Für Europa war das rein landschaftlich ein sehr guter Nachtplatz. |
Ausgeschlafen machten wir uns auf, das letzte Stück noch hinter uns zu bringen. Heute würden wir es nicht bis nach Hause schaffen. Dafür waren wir zu weit im Süden und zum Durchfahren hatte ich nicht wirklich die Lust. Bin schließlich nicht mehr der Jüngste...
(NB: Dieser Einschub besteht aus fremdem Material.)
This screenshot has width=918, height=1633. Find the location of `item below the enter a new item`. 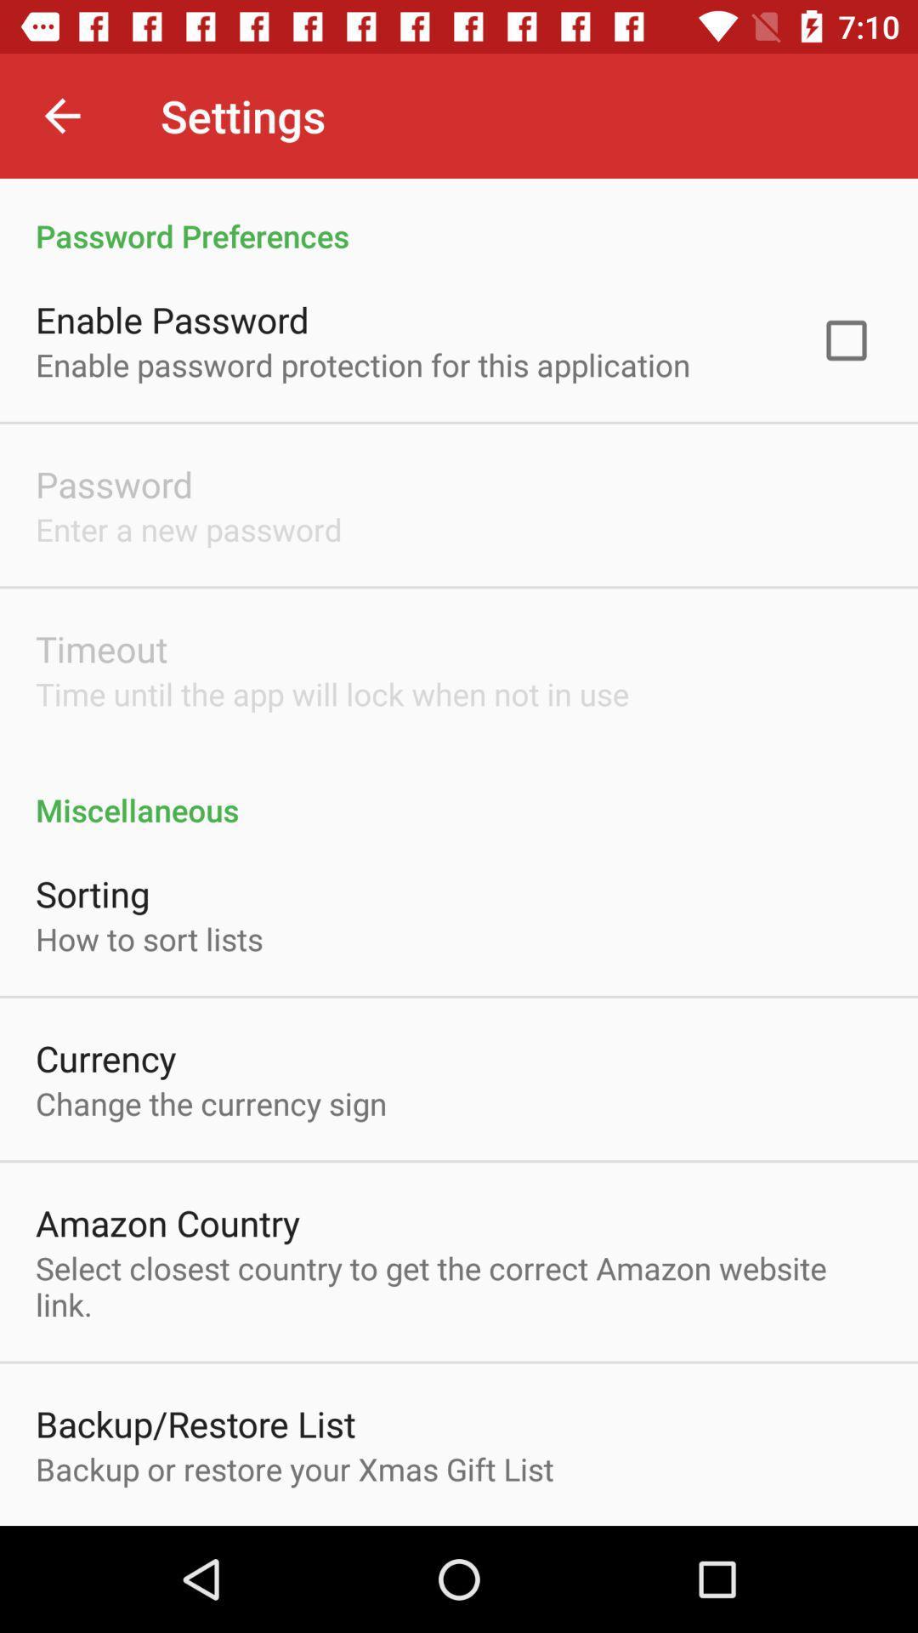

item below the enter a new item is located at coordinates (101, 647).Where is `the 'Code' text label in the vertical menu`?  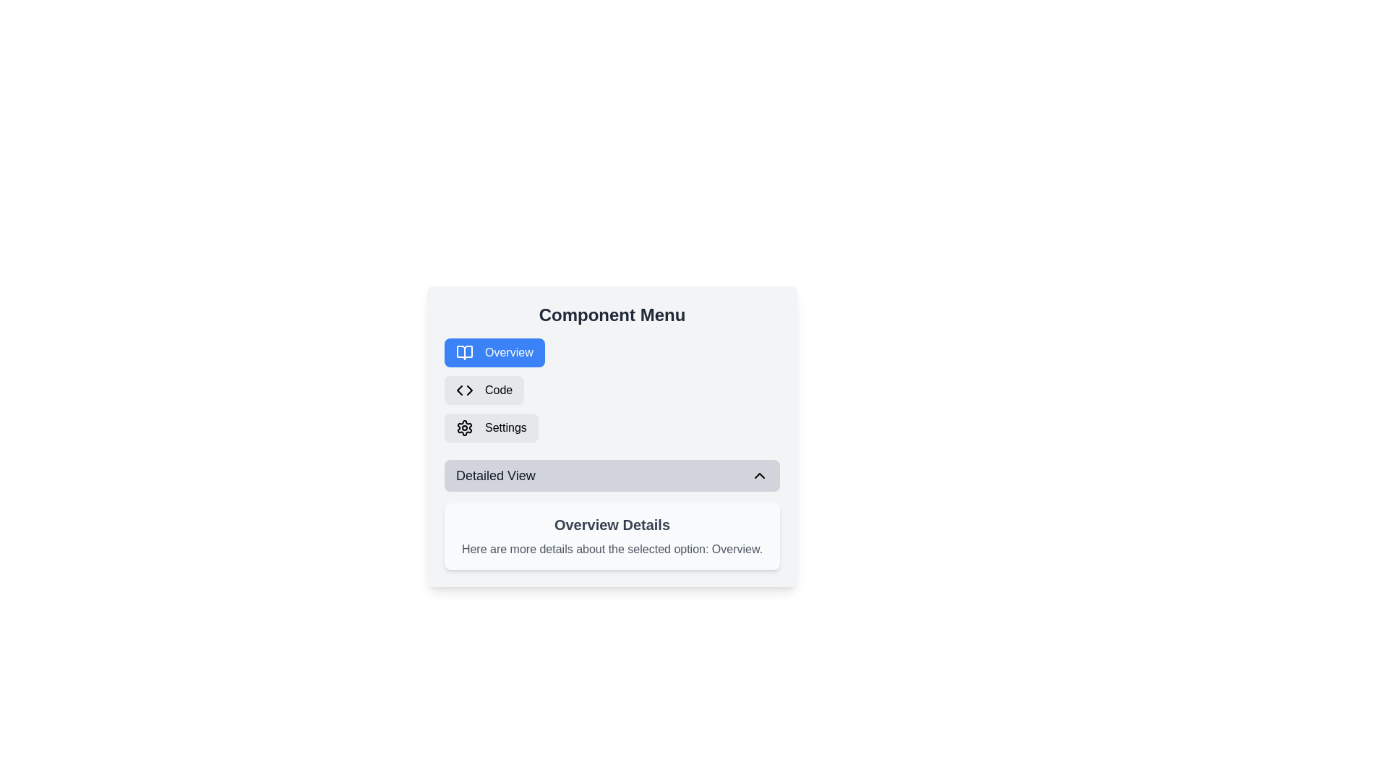 the 'Code' text label in the vertical menu is located at coordinates (499, 390).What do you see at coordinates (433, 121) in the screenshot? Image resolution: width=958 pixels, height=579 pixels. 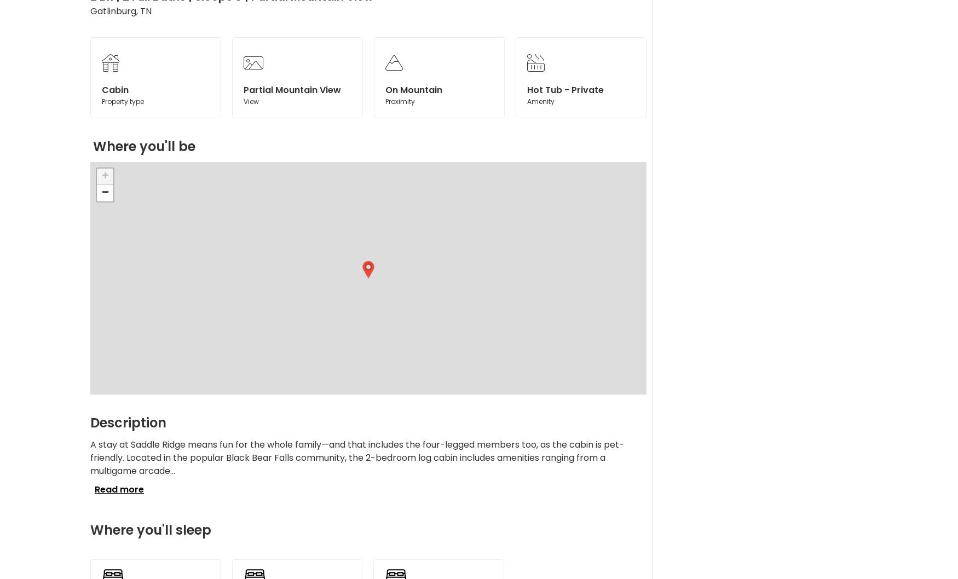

Wir fuhren los. Drauf und durch, mit Gewalt möglichst viele Kilometer fressen. Das war das Tagesziel. Am Nachmittag gab es noch eine seltsame Begegnung mit zwielichtigen Gestalten. Ich hatte gerade vollgetankt, um in Frankreich möglichst wenig Geld für Sprit ausgeben zu müssen. Ich war gerade fertig und wollte schon losfahren, da kamen zwei Zigeunerinnen ans Auto und klopften ans Fenster. "Was wollen denn die jetzt?". Ich kurbelte das Fenster runter. Sie fing auf Spanisch an zu lamentieren, daß sie kein Geld für Sprit hätten und zwei kleine Kinder. "Bloß zwei? Das ja'n Ding..." Dann ging es auf Deutsch weiter. Sie nix wolle betteln, nur brauche Geld für Benzin. Sie kramte ein paar Goldringe hervor und drückte sie mir in die Hand, einer davon trug den Mercedes-Stern. "Chir. Gibsch Du mir suansisch Euro", dann kratzte sie mit dem Messer am Ring. "Nix gefellscht. Echte Gold. Habe gestohlen meine Boss." Ich mußte lachen. Käuflich erworben waren die Teile sicher nicht. "Nein, danke, brauche keine Ringe." "Dann gibsch Du mir sänn Euro, kannsch Du chabe suai." "Neinein. Ich brauche nicht einen und erst recht nicht zwei. Schau, geh dort zu Touristen. Die teure Auto, die viel Geld. Ich arm." "Ich gestohlen meine Boss, kannsch Du verkaufe, krigsch Du Geld." "Wenn ich kann verkaufe, dann Du auch kann verkaufe. Bis die Tage. Tschüß..." Ich zog die Tür zu und fuhr los, von weiteren Angeboten begleitet. "Finnf Euro, finnf Euro." Geht es seriöser? Mit 250 km/h Spitze hätte ich es gewagt, aber so ist man ein allzuleichtes Ziel für etwaige Wiederbeschaffungsversuche.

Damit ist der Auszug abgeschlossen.